This may be close to a perfect biography. It’s a warm and fuzzy romp for baby boomers eager to reconnect with their bright college years and beyond. And it’s a perfect biography for Trudeau: respectful, informative, and none too intrusive — just the way he would want it, I think.
The first major biography of this reclusive satirist ... It doesn’t dig too deep. It verges on hagiography ... Kendall’s book works anyway; it has a good story to tell. I devoured it in two or three sittings, as if it were an ideal bag of popcorn. This book will be a many-sided nostalgia trip for anyone who’s read Doonesbury in something like real time, and a mind-popping introduction to Trudeau’s oeuvre for tykes who did not ... It’s a meat-and-potatoes biography. Sometimes that’s the best kind: Get out of the way and let the story tell itself. I occasionally longed for a more authoritative voice.
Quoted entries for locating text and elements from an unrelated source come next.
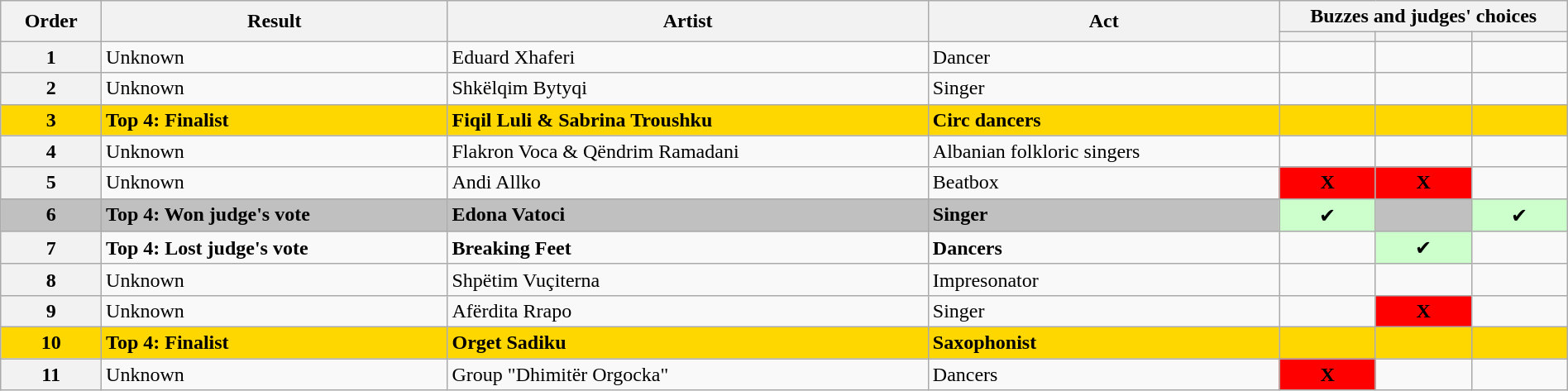
Impresonator [1103, 280]
Top 4: Won judge's vote [275, 215]
11 [51, 375]
Group "Dhimitër Orgocka" [688, 375]
Order [51, 22]
Breaking Feet [688, 248]
Edona Vatoci [688, 215]
Act [1103, 22]
Buzzes and judges' choices [1423, 17]
4 [51, 151]
Orget Sadiku [688, 342]
9 [51, 311]
7 [51, 248]
Flakron Voca & Qëndrim Ramadani [688, 151]
Afërdita Rrapo [688, 311]
Result [275, 22]
2 [51, 88]
Dancer [1103, 57]
Artist [688, 22]
Andi Allko [688, 183]
5 [51, 183]
Beatbox [1103, 183]
Eduard Xhaferi [688, 57]
Saxophonist [1103, 342]
Shkëlqim Bytyqi [688, 88]
Top 4: Lost judge's vote [275, 248]
Albanian folkloric singers [1103, 151]
6 [51, 215]
1 [51, 57]
3 [51, 120]
Fiqil Luli & Sabrina Troushku [688, 120]
10 [51, 342]
Circ dancers [1103, 120]
8 [51, 280]
Shpëtim Vuçiterna [688, 280]
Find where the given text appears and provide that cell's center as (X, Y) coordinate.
Mr. Kendall’s biography avoids being an intrusive, interrogating look at the cartoonist and his longstanding narrative. It reads as if the author wished not to bug Mr. Trudeau, who certainly cooperated with the book but did not authorize it ... Much of the writing would not be out of place in a commemorative program. This lack of critical spirit may be related to one of the book’s more serious faults. Even as it relies heavily on the word 'preppy' to explain Mr. Trudeau’s targets and subject, it makes little attempt to explore what a preppy is or what the word has meant ... Yet this uncritical approach comes with upsides, reintroducing an interesting but familiar subject for fresh consideration.
Kendall’s biography unearths private letters, unpublished drafts, and moments when Trudeau pushed the news forward. But it suffers from the double-edged quality of its access. Because Trudeau opened his archives, Kendall acquires a built-in bias even as he interviews detractors. Even the interviewees Trudeau most excoriated ask him for signed strips. Moreover, Kendall barely addresses his subject’s aesthetic deficiencies ... Trudeau & Doonesbury skates around a devastating irony: Trudeau mastered the daily comic strip just as it entered terminal decline ... Kendall’s biography documents Trudeau’s achievement with admirable thoroughness, but the unspoken question lies in how much contextual immediacy matters to the Doonesbury experience.
Compelling ... Will resonate with readers, especially those who grew up seeing the characters and storylines in their daily papers. Public and academic libraries that focus on American culture and politics will also be interested.
Kendall’s biography is best when it’s embedded in Trudeau’s truthseeking glory days, but loses momentum as his subject begins to rest on his rightfully earned laurels ... An uneven celebration of an exceptionally influential cartoonist.